* Required action: Copy the data below verbatim, leaving no line out.

________________

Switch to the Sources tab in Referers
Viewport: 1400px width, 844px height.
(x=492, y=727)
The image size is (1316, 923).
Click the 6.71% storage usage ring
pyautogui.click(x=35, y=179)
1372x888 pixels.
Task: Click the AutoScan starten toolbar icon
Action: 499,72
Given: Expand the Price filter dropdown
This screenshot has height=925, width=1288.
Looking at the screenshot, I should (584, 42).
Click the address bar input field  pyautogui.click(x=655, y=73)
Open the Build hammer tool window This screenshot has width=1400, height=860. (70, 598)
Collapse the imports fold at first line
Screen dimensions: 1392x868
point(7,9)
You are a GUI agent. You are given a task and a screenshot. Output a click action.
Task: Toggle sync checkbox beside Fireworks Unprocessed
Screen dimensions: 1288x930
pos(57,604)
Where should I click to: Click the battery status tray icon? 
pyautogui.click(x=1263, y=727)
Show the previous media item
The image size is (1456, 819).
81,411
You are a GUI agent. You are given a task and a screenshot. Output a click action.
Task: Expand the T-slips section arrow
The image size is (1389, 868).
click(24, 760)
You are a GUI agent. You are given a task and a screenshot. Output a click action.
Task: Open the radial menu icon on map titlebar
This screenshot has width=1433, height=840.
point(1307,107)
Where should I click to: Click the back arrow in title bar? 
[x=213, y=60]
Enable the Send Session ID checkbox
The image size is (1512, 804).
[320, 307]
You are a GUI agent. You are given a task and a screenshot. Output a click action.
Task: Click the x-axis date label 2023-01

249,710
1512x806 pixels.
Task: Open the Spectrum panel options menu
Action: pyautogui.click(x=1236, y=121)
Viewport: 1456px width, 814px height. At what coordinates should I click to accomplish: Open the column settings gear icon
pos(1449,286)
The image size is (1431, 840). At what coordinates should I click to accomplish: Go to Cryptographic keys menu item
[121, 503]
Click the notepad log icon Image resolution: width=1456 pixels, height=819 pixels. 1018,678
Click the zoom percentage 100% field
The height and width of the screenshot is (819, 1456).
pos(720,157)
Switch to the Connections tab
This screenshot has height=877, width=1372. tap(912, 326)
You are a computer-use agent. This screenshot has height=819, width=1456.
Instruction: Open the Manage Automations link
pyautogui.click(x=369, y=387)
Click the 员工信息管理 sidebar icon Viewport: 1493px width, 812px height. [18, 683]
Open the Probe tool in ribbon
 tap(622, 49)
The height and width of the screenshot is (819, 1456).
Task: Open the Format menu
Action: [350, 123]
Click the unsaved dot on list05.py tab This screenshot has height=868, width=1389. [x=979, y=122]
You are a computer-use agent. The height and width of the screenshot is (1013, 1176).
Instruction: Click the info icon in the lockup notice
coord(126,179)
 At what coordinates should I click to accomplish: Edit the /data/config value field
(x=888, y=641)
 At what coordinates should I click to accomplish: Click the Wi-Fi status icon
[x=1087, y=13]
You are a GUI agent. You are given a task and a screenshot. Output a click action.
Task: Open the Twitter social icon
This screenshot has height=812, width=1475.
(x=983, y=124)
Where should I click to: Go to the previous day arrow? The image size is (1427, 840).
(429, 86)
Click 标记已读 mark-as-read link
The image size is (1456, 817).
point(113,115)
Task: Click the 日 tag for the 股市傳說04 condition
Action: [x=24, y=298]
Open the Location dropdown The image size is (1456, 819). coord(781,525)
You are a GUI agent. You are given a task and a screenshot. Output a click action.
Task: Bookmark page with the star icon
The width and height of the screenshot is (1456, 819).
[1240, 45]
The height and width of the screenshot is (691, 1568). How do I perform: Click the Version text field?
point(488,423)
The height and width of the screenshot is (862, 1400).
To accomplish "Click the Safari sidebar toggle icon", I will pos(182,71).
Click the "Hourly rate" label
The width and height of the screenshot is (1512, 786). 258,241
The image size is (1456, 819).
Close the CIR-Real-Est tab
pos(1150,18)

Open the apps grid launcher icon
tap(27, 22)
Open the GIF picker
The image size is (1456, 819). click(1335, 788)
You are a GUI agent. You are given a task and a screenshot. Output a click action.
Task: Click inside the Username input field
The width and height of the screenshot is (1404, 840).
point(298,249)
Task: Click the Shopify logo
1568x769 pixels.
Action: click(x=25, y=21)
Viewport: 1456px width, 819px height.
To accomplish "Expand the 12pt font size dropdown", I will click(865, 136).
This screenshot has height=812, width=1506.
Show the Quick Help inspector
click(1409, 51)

________________

* Finished task:
Switch to the Sources tab in Referers
Viewport: 1400px width, 844px height.
(x=492, y=727)
The image size is (1316, 923).
Click the 6.71% storage usage ring
pyautogui.click(x=35, y=179)
1372x888 pixels.
Task: Click the AutoScan starten toolbar icon
Action: 499,72
Given: Expand the Price filter dropdown
This screenshot has height=925, width=1288.
Looking at the screenshot, I should (584, 42).
Click the address bar input field  pyautogui.click(x=655, y=73)
Open the Build hammer tool window This screenshot has width=1400, height=860. (70, 598)
Collapse the imports fold at first line
Screen dimensions: 1392x868
point(7,9)
You are a GUI agent. You are given a task and a screenshot. Output a click action.
Task: Toggle sync checkbox beside Fireworks Unprocessed
Screen dimensions: 1288x930
pos(57,604)
Where should I click to: Click the battery status tray icon? 
pyautogui.click(x=1263, y=727)
Show the previous media item
The image size is (1456, 819).
81,411
You are a GUI agent. You are given a task and a screenshot. Output a click action.
Task: Expand the T-slips section arrow
The image size is (1389, 868).
click(24, 760)
You are a GUI agent. You are given a task and a screenshot. Output a click action.
Task: Open the radial menu icon on map titlebar
This screenshot has width=1433, height=840.
point(1307,107)
Where should I click to: Click the back arrow in title bar? 
[x=213, y=60]
Enable the Send Session ID checkbox
The image size is (1512, 804).
[320, 307]
You are a GUI agent. You are given a task and a screenshot. Output a click action.
Task: Click the x-axis date label 2023-01

249,710
1512x806 pixels.
Task: Open the Spectrum panel options menu
Action: pyautogui.click(x=1236, y=121)
Viewport: 1456px width, 814px height. At what coordinates should I click to accomplish: Open the column settings gear icon
pos(1449,286)
The image size is (1431, 840). At what coordinates should I click to accomplish: Go to Cryptographic keys menu item
[121, 503]
Click the notepad log icon Image resolution: width=1456 pixels, height=819 pixels. 1018,678
Click the zoom percentage 100% field
The height and width of the screenshot is (819, 1456).
pos(720,157)
Switch to the Connections tab
This screenshot has height=877, width=1372. tap(912, 326)
You are a computer-use agent. This screenshot has height=819, width=1456.
Instruction: Open the Manage Automations link
pyautogui.click(x=369, y=387)
Click the 员工信息管理 sidebar icon Viewport: 1493px width, 812px height. [18, 683]
Open the Probe tool in ribbon
 tap(622, 49)
The height and width of the screenshot is (819, 1456).
Task: Open the Format menu
Action: [350, 123]
Click the unsaved dot on list05.py tab This screenshot has height=868, width=1389. [x=979, y=122]
You are a computer-use agent. The height and width of the screenshot is (1013, 1176).
Instruction: Click the info icon in the lockup notice
coord(126,179)
 At what coordinates should I click to accomplish: Edit the /data/config value field
(x=888, y=641)
 At what coordinates should I click to accomplish: Click the Wi-Fi status icon
[x=1087, y=13]
You are a GUI agent. You are given a task and a screenshot. Output a click action.
Task: Open the Twitter social icon
This screenshot has height=812, width=1475.
(x=983, y=124)
Where should I click to: Go to the previous day arrow? The image size is (1427, 840).
(429, 86)
Click 标记已读 mark-as-read link
The image size is (1456, 817).
point(113,115)
Task: Click the 日 tag for the 股市傳說04 condition
Action: [x=24, y=298]
Open the Location dropdown The image size is (1456, 819). coord(781,525)
You are a GUI agent. You are given a task and a screenshot. Output a click action.
Task: Bookmark page with the star icon
The width and height of the screenshot is (1456, 819).
[1240, 45]
The height and width of the screenshot is (691, 1568). How do I perform: Click the Version text field?
point(488,423)
The height and width of the screenshot is (862, 1400).
To accomplish "Click the Safari sidebar toggle icon", I will pos(182,71).
Click the "Hourly rate" label
The width and height of the screenshot is (1512, 786). 258,241
The image size is (1456, 819).
Close the CIR-Real-Est tab
pos(1150,18)

Open the apps grid launcher icon
tap(27, 22)
Open the GIF picker
The image size is (1456, 819). click(1335, 788)
You are a GUI agent. You are given a task and a screenshot. Output a click action.
Task: Click inside the Username input field
The width and height of the screenshot is (1404, 840).
point(298,249)
Task: Click the Shopify logo
1568x769 pixels.
Action: click(x=25, y=21)
Viewport: 1456px width, 819px height.
To accomplish "Expand the 12pt font size dropdown", I will click(865, 136).
This screenshot has height=812, width=1506.
Show the Quick Help inspector
click(1409, 51)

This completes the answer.